Los toques de queda impuestos en países como Chile apenas han tenido eco mediático, y no se oyen tampoco voces contra la suspensión absoluta del tráfico aéreo en Finlandia ordenada por la primera ministra finesa, Sanna Marin, permitiendo únicamente la vuelta al país de sus nacionales y residentes.
Hasta el británico Boris Johnson, que se quiso desmarcar todo lo posible de sus antiguos aliados europeos y del resto del mundo, no ha tenido otra opción que terminar ordenando el cierre total de negocios y el confinamiento de sus ciudadanos y ha llegado a advertir, incluso, de que se tomarán medidas más drásticas conforme crezca la cifra de contagiados y fallecidos.
China y la restricción de derechos
Casi todos ellos son países con un evidente bagaje democrático. Otros, sin embargo, cuentan aún con medidas más excepcionales.
China, por ejemplo, es un caso extraordinario. El régimen comunista chino ha conseguido controlar y cercar el virus mediante el desarrollo de un entramado tecnológico que mantiene a todos sus ciudadanos bajo un estricto control tanto físico como virtual .
El big data chino es capaz de identificar a los ciudadanos mientras caminan por las calles, comprobar su temperatura corporal y catalogarlos como contagiados o no.
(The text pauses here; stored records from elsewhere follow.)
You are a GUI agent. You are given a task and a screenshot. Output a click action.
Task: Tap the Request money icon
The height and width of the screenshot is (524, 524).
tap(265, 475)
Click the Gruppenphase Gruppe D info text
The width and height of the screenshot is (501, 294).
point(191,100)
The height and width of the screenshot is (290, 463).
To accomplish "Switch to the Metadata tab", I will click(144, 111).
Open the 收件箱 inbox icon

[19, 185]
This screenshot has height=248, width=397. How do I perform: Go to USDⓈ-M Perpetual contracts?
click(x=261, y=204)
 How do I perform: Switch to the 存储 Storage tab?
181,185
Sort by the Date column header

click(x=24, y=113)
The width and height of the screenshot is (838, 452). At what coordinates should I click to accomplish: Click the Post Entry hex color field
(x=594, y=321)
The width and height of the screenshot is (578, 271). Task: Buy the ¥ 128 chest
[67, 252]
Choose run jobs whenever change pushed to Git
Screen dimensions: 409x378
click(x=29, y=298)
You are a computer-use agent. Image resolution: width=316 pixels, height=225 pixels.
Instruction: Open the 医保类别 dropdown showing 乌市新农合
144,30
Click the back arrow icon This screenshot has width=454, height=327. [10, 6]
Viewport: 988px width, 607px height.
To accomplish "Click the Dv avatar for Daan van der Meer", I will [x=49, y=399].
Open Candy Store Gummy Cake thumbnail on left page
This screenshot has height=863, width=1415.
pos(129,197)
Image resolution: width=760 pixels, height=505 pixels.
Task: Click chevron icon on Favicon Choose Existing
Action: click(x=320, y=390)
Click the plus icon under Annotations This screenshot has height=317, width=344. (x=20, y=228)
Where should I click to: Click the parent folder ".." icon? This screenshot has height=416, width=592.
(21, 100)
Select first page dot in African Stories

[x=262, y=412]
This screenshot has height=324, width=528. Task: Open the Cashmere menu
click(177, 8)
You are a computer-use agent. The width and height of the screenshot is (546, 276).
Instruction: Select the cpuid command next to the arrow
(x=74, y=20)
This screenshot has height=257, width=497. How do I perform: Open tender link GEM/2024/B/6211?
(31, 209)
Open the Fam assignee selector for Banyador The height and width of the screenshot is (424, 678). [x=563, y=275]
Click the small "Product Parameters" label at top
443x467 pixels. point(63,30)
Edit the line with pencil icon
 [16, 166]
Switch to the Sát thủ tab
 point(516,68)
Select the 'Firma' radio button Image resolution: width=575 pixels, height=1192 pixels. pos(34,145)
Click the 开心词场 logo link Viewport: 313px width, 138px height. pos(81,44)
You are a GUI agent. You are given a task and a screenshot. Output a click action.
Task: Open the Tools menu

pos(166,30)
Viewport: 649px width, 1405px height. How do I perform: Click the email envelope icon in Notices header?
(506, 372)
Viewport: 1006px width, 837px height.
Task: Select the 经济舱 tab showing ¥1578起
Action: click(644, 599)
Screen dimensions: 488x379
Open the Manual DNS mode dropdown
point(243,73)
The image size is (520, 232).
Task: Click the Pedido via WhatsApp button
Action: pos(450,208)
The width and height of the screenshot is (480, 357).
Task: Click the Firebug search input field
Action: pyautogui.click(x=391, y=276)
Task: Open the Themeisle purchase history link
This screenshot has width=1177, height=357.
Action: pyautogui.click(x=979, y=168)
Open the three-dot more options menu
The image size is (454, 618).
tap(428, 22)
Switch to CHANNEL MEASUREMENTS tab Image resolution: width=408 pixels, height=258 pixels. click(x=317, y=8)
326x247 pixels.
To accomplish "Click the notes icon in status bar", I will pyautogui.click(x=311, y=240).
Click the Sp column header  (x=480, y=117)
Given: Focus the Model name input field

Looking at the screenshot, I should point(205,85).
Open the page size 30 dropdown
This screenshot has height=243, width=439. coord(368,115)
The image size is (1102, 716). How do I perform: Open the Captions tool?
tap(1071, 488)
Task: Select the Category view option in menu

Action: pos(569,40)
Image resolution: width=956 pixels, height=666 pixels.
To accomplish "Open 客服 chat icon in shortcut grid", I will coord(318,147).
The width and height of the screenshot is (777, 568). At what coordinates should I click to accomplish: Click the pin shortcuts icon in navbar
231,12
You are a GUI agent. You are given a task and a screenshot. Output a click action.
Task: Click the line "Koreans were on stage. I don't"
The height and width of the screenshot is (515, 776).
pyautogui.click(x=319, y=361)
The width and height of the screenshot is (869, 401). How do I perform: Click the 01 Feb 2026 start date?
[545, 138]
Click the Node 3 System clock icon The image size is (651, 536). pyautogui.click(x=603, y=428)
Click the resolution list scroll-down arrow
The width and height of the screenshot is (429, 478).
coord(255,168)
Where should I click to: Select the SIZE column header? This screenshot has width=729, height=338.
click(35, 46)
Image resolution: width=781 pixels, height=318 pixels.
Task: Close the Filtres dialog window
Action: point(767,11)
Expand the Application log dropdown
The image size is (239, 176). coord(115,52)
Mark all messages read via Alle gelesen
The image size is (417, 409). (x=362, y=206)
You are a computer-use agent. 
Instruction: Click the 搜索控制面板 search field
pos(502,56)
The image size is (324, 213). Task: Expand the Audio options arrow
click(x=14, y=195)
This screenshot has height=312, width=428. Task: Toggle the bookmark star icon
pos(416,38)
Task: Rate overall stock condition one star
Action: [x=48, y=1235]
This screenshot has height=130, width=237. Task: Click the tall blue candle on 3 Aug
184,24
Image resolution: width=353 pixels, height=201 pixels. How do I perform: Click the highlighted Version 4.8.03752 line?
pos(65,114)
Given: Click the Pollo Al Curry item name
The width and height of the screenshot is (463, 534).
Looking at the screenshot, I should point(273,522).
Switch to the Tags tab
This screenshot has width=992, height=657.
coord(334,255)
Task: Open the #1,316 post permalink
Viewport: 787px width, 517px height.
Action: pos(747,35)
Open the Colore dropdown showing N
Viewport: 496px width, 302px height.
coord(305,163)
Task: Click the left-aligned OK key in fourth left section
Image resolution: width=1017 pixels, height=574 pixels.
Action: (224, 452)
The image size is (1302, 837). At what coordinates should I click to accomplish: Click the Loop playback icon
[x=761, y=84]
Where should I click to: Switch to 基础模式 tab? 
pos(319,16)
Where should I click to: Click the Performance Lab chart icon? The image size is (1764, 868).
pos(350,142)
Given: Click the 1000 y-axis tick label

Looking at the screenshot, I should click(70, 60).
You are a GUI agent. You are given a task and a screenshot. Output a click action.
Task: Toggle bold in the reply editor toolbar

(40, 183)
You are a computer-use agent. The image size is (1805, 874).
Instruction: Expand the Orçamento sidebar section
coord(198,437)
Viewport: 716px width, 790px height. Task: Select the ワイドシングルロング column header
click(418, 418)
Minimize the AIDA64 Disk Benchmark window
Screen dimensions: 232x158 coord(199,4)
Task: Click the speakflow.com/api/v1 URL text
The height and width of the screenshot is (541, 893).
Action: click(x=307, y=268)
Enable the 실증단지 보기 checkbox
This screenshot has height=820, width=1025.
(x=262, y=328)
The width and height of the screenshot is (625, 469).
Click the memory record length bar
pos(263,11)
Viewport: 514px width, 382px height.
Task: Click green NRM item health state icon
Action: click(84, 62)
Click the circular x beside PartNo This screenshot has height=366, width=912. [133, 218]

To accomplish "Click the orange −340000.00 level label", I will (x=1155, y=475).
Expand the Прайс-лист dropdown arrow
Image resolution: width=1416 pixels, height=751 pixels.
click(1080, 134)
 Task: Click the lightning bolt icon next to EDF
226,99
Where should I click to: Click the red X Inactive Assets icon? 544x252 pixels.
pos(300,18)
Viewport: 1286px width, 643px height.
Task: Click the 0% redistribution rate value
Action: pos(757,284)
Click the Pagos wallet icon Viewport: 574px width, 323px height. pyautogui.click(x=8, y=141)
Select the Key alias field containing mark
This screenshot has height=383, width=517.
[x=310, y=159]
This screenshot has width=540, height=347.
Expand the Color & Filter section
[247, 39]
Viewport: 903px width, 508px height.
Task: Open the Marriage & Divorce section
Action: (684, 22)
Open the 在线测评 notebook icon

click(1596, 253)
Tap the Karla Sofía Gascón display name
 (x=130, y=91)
A partir de ahí, el despliegue de medidas –con la consecuente restricción de derechos y libertades individuales– se incrementa, tales como la prohibición de la libre circulación de personas, la obligación de confinamiento y reclusión en sus casas y la catalogación de sus ciudadanos en tres distintos grados, verde, amarillo y rojo, según el nivel de contagio que presenten.
Hungría, Israel, Venezuela…
Hungría también está en el foco de mira tras la reciente aprobación de su parlamento de una ley que prorroga sine die el estado de emergencia y confiere al ejecutivo de Viktor Orbán amplios poderes para gestionar la crisis, entre ellos, el poder tomar cualesquiera medidas mediante decreto gubernamental.
En Israel se está lidiando no solo con la crisis sanitaria producida por la propagación del virus, sino también con la crisis política generada tras las distintas tácticas empleadas por su primer ministro, Benjamín Netanyahu, para evitar que la oposición se haga con el control de la Knesset (Asamblea del Estado israelí).
Hay países donde, desde luego, la pandemia azota a sus ciudadanos con la misma intensidad que sus gobernantes. Es el caso de Venezuela.
Allí, desgraciadamente, las constantes vulneraciones de los derechos y libertades individuales hacen que las medidas de confinamiento y contención de la población recientemente ordenadas por el gobierno de Nicolás Maduro sean recibidas por parte de sus ciudadanos con total abnegación, como si se tratase de una simple medida más.
China y demás regímenes autoritarios aparte (en los que, por cierto, ya se advierte de la gravedad de las medidas adoptadas por sus mandatarios con el fin de consolidar y perpetuar su poder), veremos si todas estas actuaciones tan desesperadas –y que suponen la entrega de máximos poderes a nuestros mandatarios en detrimento de los más elementales principios democráticos– se traducen en una máxima eficiencia por su parte contra esta nueva plaga.
Y, una vez que todo esto termine, veremos si también nuestras sociedades e instituciones pueden regresar poco a poco a la tan ansiada normalidad.
Este articulo fue publicado originalmente por The Conversation.